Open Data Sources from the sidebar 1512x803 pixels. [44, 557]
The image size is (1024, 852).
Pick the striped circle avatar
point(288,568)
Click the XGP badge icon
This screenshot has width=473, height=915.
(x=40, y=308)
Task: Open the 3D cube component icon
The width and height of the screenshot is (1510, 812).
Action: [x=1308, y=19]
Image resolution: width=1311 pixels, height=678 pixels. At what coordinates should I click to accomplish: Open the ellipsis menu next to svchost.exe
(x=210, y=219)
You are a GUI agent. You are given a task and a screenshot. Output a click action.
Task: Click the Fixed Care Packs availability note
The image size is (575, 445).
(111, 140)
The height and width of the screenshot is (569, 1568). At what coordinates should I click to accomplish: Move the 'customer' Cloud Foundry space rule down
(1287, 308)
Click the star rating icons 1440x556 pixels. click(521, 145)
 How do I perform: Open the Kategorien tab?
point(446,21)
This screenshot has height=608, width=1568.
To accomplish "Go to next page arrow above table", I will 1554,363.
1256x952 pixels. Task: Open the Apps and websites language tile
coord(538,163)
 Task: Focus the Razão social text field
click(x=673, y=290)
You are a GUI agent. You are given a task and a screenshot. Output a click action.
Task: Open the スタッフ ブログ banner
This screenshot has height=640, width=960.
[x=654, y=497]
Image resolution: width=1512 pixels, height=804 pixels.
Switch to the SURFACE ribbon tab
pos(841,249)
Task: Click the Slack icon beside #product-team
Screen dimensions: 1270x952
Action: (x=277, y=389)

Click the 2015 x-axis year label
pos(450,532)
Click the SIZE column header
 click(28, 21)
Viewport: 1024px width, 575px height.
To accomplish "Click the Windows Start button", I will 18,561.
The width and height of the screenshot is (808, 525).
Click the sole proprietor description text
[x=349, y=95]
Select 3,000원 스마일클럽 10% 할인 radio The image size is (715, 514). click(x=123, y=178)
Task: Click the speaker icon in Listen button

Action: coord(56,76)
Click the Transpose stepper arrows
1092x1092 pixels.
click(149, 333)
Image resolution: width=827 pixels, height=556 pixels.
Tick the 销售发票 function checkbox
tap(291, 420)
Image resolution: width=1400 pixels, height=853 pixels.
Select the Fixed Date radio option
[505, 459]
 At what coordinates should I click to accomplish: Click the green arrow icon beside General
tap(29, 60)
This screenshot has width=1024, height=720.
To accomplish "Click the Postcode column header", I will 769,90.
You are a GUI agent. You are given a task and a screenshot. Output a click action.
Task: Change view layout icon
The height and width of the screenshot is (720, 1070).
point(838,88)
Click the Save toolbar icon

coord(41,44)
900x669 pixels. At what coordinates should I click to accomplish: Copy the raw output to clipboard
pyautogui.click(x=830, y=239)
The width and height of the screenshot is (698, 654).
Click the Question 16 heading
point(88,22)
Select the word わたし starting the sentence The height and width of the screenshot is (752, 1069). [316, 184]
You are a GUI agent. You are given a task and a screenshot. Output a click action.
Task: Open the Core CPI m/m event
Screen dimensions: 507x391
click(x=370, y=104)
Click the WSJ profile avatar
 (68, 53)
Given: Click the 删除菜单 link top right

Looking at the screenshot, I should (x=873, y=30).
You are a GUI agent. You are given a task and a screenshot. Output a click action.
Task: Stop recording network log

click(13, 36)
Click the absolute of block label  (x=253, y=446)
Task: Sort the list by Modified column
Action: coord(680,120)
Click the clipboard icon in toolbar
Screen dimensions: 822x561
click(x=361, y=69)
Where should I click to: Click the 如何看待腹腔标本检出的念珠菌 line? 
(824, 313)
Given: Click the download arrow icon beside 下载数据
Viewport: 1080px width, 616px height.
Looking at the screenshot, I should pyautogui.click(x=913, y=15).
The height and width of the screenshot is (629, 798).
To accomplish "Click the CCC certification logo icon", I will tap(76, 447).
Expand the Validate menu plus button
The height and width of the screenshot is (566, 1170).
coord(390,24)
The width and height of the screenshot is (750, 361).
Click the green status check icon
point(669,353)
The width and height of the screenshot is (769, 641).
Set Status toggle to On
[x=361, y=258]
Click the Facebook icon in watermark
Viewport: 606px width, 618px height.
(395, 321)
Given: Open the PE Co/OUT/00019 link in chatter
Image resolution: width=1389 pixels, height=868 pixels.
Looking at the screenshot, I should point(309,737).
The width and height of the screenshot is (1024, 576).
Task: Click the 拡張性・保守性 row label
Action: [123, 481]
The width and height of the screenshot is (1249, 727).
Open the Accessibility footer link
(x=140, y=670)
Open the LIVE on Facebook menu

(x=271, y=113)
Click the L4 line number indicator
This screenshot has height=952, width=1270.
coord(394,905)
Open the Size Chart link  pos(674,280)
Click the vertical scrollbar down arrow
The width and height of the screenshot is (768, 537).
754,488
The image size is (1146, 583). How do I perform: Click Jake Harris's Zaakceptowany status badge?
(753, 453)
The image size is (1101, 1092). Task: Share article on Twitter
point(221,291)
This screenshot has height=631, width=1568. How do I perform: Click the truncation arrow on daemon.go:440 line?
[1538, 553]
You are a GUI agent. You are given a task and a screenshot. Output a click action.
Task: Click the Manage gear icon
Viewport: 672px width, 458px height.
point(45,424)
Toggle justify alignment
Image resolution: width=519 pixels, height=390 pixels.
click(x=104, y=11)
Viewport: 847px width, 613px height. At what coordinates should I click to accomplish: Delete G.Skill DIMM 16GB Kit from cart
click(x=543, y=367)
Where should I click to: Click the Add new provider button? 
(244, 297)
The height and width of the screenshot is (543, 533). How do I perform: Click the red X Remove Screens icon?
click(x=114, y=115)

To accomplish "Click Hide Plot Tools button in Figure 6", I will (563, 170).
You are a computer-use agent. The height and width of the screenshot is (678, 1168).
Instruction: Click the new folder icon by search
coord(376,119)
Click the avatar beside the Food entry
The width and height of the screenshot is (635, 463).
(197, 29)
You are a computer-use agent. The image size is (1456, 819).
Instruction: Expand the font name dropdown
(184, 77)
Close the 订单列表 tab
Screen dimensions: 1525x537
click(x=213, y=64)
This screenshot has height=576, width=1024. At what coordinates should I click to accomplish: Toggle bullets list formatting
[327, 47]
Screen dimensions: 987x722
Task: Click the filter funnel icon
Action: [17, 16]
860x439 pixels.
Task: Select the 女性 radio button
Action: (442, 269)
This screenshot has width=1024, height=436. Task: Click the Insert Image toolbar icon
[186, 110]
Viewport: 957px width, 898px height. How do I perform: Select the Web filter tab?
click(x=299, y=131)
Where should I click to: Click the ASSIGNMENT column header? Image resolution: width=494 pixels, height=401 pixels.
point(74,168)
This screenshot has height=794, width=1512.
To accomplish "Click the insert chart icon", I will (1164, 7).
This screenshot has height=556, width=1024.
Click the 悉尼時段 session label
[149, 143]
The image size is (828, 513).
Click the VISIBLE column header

------------------------

Description of the task
Going through the records above line by line, count those that hold the word "computer", and answer with the number only.

Task response
2